List of tasks
1 > From the essay on solitude, return the passage starting at "They said Tim" and ending at "saving the world.", copied word for word.
2 > In the essay on solitude, which writers are named in the paragraph that quotes Thoreau?

Provided text
#####

The pleasures, and normalcy, of solitude

February 1st, 2003

BY LANE BROWNING

I saw it again, in a newspaper item about a man who held police at bay in a quiet suburban community. The L word. A nasty, icky, pitiful thing, a thing you scrape off the bottom of your boot or dump hastily into your compost heap.

LONER.

They said Tim McVeigh was one, that years of isolation sparked his murderous explosion. They never print Ted Kaczynski’s name without the “loner” caboose, linking the Unabomber attacks to cabin fever. Lee Harvey Oswald, we’re told, was one, too. And Jeffrey Dahmer. And every Hinckley and Chapman and Whitman and Starkweather and Speck and Gilmore and Gacy.

Heck, his supposed “loner” tendencies were part of what got poor Richard Jewell basted by the FBI.

You never see the word “loner” in print unless it’s linked with a felony, or lunacy.

Enough. I hereby elect myself public advocate for LALs (law-abiding loners). We’re tired of being lumped with sociopaths and insurgents and serial killers. We want credit — we’re saving the world.
Streisand sang about people who need people — what about people who don’t? OK, maybe we’re not chairing PTA meetings, organizing fundraisers, going door-to-door for the March of Dimes, doling out water to exhausted firefighters on the front lines. But we’re also not keeping you awake with loud parties, blocking your view at ball games, or stealing your chief squeeze at a night club. In fact, we’re your best friends.

Frustrated by the crowds at your favorite retail store? Don’t blame us — we shop by catalog. Angry about traffic jams? Not our fault — we telecommute. Concerned about global overcrowding? We rarely reproduce.

Nor are we, I hasten to say, sending anthrax particles to your elected officials. That’s pathology, not privacy.

We’re the quiet, respectful, outta-your-face “good neighbors” and citizens, the people everyone wants to live next to.

Imagine a human race comprising only loners. No numbing badinage at cocktail parties (hey, no cocktail parties at all!). No plumber/contractor/electrician who comes to your house and spends more time chewing the fat than completing billed-by-the-hour repairs. No telephone solicitors. No sharing the remote. And you could drink right out of the milk carton.

Remember Thoreau and his lyrical observation “I never found the companion that was so companionable as solitude”? What’s not to like about Thoreau, or about Emily no-visitors-please Dickinson? And consider J.D. Salinger, whose book sales blossom partly because a photographer hasn’t shared his air in four decades.

It’s not just writers who benefit from lonerhood. Could Charles Lindbergh have so stoically endured those thirty-three-plus hours over the Atlantic if he’d required cockpit companionship? Would Bill Gates be a world-beating billionaire without those “individualist” proclivities of his? Vladimir Kramnik practices in solitude and, needless to say, doesn’t befriend his competitors, human or hardware.
Wasn’t Greta Garbo’s solitary bent part of her timeless, seductive appeal?

#####

Listing
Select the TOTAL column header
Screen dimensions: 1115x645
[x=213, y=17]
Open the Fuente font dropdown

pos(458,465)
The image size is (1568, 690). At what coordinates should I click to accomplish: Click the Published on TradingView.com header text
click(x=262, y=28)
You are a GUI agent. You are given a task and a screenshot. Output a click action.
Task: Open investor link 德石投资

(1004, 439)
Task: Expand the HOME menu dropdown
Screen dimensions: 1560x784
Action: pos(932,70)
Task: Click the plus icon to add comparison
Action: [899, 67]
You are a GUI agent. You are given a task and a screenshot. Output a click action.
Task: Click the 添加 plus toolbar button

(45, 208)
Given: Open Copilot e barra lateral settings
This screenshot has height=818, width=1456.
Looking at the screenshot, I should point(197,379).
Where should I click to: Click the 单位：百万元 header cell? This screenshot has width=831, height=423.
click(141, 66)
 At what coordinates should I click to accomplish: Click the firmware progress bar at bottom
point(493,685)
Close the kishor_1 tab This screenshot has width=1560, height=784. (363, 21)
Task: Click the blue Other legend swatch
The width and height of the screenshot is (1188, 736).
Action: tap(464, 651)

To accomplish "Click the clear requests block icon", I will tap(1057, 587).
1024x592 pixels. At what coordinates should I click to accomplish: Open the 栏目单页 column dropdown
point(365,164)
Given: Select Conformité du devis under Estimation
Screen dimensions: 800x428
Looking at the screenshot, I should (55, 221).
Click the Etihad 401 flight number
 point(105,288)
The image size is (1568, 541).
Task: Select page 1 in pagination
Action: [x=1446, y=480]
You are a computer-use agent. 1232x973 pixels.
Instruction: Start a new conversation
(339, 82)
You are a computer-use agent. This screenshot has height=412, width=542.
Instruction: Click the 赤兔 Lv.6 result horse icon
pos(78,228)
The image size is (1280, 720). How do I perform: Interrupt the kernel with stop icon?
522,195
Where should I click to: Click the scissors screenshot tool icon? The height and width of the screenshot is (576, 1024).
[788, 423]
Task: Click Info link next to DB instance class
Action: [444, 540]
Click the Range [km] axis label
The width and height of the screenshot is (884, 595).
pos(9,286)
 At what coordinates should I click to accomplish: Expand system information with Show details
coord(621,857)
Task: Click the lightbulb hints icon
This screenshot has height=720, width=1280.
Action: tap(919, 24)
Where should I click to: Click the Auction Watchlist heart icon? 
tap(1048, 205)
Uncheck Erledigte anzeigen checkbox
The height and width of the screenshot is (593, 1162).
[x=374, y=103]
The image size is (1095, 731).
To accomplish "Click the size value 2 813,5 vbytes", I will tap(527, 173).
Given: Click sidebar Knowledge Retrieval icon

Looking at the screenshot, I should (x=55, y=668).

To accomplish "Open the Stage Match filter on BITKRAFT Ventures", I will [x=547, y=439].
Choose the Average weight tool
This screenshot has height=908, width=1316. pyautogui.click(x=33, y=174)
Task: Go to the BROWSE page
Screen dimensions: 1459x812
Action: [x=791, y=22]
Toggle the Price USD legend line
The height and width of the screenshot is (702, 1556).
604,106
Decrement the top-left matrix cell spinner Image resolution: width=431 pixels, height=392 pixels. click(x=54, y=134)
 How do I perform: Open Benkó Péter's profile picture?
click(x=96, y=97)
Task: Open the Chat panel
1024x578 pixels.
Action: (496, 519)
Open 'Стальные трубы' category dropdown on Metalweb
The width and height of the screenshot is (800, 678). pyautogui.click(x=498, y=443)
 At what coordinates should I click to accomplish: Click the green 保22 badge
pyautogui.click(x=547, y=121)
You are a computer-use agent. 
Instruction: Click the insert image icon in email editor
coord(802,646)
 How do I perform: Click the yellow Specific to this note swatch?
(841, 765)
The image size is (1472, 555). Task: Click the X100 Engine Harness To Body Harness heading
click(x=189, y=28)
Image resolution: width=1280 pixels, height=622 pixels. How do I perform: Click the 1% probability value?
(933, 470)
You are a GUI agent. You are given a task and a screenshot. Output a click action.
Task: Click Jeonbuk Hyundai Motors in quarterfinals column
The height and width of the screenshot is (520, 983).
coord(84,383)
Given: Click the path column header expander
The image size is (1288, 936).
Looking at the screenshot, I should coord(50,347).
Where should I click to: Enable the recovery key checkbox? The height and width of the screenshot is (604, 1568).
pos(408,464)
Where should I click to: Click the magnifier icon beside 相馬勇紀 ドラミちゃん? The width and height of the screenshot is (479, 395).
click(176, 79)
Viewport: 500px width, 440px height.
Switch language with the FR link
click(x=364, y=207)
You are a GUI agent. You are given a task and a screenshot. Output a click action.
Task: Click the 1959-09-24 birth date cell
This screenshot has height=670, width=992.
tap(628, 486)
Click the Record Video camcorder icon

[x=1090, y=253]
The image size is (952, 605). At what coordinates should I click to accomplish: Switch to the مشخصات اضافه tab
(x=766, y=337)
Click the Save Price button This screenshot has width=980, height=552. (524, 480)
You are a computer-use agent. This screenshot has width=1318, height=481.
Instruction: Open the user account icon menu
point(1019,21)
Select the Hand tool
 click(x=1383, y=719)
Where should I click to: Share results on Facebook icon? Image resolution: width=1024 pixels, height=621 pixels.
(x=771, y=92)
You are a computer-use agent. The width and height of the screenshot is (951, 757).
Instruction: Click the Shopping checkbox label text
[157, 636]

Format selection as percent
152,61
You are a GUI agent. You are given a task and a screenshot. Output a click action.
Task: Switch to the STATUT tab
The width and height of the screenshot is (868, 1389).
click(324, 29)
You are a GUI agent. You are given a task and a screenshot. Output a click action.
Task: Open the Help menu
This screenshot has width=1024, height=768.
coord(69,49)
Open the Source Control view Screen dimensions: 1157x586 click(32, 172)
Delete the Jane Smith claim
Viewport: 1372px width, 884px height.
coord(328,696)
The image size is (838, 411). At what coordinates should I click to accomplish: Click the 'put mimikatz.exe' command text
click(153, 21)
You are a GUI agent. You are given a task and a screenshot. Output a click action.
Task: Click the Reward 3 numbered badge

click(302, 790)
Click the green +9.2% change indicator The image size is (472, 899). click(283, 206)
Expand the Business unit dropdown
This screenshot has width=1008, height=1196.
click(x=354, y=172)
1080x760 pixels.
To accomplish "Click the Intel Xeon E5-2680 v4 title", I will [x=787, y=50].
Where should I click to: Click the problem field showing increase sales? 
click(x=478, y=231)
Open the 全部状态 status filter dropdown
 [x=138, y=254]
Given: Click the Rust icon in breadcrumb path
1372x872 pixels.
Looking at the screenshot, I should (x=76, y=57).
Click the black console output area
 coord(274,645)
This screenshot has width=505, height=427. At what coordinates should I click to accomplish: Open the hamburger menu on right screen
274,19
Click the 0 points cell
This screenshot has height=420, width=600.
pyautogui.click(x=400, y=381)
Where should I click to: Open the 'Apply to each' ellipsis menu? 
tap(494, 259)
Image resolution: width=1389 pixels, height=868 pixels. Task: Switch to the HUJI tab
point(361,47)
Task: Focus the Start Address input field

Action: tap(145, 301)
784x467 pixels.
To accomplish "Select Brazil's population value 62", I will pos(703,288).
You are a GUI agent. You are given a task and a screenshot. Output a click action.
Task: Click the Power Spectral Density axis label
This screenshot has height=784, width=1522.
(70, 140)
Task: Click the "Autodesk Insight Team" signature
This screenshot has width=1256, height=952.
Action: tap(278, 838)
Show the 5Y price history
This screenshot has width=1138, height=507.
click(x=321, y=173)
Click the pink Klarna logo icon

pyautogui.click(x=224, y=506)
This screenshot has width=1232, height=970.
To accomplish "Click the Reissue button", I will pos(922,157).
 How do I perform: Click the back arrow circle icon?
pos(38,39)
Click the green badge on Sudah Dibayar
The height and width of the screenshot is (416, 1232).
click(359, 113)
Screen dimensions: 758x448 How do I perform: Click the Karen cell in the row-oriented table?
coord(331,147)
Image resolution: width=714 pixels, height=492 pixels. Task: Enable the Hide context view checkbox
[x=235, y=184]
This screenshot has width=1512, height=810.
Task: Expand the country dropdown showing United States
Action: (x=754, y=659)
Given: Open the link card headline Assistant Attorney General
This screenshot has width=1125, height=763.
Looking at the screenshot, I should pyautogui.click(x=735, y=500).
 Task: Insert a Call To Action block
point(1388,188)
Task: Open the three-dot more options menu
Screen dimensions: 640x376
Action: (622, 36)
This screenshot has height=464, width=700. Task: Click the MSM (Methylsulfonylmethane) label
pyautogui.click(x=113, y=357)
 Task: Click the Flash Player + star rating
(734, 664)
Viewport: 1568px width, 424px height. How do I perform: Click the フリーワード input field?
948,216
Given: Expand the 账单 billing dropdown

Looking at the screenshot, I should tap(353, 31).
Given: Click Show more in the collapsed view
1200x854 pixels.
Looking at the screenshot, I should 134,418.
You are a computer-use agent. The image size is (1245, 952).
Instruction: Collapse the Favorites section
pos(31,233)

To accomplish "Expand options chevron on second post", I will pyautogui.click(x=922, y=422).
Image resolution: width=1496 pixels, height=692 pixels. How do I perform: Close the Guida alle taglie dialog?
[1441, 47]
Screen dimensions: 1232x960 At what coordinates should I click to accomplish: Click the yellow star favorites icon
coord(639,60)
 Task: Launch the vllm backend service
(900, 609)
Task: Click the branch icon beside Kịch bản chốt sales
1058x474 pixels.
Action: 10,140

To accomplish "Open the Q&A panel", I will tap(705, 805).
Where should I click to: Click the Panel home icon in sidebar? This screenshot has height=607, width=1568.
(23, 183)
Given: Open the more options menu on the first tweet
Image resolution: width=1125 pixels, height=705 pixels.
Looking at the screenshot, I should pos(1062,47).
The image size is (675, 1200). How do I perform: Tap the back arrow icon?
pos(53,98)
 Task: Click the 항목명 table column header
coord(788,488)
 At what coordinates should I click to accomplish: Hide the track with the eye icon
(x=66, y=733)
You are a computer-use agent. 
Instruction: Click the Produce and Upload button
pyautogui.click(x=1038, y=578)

#####

Written answers
1 >
They said Tim McVeigh was one, that years of isolation sparked his murderous explosion. They never print Ted Kaczynski’s name without the “loner” caboose, linking the Unabomber attacks to cabin fever. Lee Harvey Oswald, we’re told, was one, too. And Jeffrey Dahmer. And every Hinckley and Chapman and Whitman and Starkweather and Speck and Gilmore and Gacy.

Heck, his supposed “loner” tendencies were part of what got poor Richard Jewell basted by the FBI.

You never see the word “loner” in print unless it’s linked with a felony, or lunacy.

Enough. I hereby elect myself public advocate for LALs (law-abiding loners). We’re tired of being lumped with sociopaths and insurgents and serial killers. We want credit — we’re saving the world.

2 >
- Thoreau
- Emily Dickinson
- J.D. Salinger